> What you have to do
How does the data below read from its first line through the line containing "ブログ (331, 2398)"? Print those lines exactly.

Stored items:
[Start of Attachment]
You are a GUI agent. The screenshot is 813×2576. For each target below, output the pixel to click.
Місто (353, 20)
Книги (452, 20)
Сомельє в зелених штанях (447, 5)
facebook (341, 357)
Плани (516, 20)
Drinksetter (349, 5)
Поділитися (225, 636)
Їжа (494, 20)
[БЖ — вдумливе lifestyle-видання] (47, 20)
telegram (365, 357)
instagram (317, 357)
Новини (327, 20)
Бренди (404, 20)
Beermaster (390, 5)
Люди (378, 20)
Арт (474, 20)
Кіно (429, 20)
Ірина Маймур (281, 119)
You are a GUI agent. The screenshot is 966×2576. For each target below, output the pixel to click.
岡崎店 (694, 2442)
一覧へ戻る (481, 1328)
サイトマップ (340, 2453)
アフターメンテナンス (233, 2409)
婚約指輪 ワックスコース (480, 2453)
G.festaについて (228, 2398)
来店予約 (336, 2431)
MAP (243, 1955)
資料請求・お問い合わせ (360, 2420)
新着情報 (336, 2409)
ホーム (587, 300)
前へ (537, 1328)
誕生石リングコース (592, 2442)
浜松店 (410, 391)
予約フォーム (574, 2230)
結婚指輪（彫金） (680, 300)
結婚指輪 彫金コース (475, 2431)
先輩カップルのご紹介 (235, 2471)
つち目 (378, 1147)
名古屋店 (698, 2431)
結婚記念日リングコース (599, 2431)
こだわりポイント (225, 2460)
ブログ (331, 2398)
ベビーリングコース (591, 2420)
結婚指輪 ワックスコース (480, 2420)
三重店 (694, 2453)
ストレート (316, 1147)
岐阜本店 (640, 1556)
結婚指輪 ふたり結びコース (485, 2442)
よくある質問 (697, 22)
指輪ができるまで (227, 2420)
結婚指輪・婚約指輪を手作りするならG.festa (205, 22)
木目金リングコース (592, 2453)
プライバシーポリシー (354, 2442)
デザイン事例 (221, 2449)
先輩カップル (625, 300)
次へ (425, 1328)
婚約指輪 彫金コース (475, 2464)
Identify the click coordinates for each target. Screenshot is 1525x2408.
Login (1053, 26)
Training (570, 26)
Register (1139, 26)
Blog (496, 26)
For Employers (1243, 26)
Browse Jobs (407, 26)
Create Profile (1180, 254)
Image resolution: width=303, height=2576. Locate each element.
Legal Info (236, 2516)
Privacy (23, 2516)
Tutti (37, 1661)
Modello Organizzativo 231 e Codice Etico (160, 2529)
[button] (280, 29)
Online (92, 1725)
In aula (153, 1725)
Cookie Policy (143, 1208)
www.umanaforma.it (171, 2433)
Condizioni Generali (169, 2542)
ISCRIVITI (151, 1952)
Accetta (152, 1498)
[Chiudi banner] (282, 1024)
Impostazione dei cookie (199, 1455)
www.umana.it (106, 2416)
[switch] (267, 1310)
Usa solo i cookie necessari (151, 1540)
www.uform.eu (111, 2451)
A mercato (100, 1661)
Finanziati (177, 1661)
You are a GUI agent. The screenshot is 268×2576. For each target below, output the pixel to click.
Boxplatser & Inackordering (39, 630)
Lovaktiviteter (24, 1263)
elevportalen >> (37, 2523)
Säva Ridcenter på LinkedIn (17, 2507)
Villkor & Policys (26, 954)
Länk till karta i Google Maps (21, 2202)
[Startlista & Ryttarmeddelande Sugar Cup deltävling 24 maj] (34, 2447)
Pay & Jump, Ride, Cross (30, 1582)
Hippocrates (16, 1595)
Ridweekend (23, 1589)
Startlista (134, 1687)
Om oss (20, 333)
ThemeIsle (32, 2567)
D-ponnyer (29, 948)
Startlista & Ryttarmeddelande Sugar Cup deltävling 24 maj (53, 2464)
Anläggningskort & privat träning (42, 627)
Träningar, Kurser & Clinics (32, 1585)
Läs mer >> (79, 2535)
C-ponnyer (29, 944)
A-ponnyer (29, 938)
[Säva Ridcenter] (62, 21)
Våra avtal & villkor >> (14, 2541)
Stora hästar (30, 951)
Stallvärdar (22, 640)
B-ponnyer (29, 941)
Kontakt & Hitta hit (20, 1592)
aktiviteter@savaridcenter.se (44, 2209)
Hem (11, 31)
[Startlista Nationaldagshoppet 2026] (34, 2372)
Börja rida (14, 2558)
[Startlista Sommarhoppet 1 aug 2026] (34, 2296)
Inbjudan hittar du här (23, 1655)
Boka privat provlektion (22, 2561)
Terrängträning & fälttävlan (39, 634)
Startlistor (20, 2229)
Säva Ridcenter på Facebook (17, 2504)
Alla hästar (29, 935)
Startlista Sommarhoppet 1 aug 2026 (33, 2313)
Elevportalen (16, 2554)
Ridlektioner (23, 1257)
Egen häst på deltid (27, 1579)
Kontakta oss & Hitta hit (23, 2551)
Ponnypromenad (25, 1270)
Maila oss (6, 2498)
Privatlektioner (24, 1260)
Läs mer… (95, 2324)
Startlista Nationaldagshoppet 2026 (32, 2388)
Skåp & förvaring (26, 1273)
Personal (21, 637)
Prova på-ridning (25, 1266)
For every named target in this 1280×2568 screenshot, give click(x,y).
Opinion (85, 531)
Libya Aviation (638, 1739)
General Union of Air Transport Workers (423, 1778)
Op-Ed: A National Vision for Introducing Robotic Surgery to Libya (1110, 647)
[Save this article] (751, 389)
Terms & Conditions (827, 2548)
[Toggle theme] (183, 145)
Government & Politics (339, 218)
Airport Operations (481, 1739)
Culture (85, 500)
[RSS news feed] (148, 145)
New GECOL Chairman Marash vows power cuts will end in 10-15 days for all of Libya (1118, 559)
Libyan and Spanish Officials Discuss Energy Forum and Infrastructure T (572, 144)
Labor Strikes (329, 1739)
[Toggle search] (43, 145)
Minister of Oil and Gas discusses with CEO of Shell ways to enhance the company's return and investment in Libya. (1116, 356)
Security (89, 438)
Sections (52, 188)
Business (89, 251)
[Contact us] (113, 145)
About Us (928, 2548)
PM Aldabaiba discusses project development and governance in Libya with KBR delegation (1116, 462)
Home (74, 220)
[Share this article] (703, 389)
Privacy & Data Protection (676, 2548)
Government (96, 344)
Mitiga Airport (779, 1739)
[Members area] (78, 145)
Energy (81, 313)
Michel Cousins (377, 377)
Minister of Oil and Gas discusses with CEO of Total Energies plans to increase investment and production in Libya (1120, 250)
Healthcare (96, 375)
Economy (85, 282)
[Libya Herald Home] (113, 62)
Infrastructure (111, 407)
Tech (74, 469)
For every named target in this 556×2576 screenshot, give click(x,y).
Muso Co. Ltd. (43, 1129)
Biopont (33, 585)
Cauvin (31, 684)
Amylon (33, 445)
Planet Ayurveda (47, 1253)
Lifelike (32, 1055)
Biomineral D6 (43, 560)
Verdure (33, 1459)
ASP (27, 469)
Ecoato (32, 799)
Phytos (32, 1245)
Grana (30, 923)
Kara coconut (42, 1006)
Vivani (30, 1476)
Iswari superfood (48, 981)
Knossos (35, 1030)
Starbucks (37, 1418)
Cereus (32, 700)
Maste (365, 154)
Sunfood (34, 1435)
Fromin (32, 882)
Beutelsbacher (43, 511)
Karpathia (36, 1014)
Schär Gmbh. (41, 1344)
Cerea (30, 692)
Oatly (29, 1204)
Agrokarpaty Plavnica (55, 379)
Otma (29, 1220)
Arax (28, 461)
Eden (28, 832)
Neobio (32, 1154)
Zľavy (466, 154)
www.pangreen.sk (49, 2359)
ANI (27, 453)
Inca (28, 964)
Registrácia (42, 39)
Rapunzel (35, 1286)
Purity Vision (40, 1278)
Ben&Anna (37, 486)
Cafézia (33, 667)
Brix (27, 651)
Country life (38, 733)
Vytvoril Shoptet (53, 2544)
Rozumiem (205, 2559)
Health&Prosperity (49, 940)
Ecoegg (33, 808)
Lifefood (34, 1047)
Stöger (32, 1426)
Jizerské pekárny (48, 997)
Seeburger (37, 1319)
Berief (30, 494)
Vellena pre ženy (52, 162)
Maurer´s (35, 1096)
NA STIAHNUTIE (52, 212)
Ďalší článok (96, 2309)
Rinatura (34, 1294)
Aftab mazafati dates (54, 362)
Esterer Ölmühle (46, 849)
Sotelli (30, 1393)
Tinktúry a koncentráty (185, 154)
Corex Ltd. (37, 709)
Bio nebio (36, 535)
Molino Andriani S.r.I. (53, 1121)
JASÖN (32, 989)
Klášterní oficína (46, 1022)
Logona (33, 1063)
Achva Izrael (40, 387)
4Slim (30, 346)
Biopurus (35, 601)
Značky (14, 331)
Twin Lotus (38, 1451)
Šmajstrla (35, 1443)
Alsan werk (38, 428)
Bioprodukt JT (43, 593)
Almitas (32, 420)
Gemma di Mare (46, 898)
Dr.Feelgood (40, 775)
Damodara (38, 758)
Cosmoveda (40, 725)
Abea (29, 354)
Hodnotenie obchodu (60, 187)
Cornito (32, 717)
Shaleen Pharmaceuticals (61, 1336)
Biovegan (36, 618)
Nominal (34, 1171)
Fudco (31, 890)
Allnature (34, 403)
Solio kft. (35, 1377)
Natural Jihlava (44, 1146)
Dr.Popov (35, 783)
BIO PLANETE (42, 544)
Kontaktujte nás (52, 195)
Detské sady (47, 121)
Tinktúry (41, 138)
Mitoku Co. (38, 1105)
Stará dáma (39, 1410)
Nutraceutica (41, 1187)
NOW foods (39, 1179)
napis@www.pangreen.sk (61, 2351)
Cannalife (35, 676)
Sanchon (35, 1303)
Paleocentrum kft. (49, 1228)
[End of Attachment]
> Task solution
You are a GUI agent. The screenshot is 813×2576. For each target below, output the pixel to click.
Місто (353, 20)
Книги (452, 20)
Сомельє в зелених штанях (447, 5)
facebook (341, 357)
Плани (516, 20)
Drinksetter (349, 5)
Поділитися (225, 636)
Їжа (494, 20)
[БЖ — вдумливе lifestyle-видання] (47, 20)
telegram (365, 357)
instagram (317, 357)
Новини (327, 20)
Бренди (404, 20)
Beermaster (390, 5)
Люди (378, 20)
Арт (474, 20)
Кіно (429, 20)
Ірина Маймур (281, 119)
You are a GUI agent. The screenshot is 966×2576. For each target below, output the pixel to click.
岡崎店 (694, 2442)
一覧へ戻る (481, 1328)
サイトマップ (340, 2453)
アフターメンテナンス (233, 2409)
婚約指輪 ワックスコース (480, 2453)
G.festaについて (228, 2398)
来店予約 (336, 2431)
MAP (243, 1955)
資料請求・お問い合わせ (360, 2420)
新着情報 (336, 2409)
ホーム (587, 300)
前へ (537, 1328)
誕生石リングコース (592, 2442)
浜松店 (410, 391)
予約フォーム (574, 2230)
結婚指輪（彫金） (680, 300)
結婚指輪 彫金コース (475, 2431)
先輩カップルのご紹介 (235, 2471)
つち目 (378, 1147)
名古屋店 (698, 2431)
結婚記念日リングコース (599, 2431)
こだわりポイント (225, 2460)
ブログ (331, 2398)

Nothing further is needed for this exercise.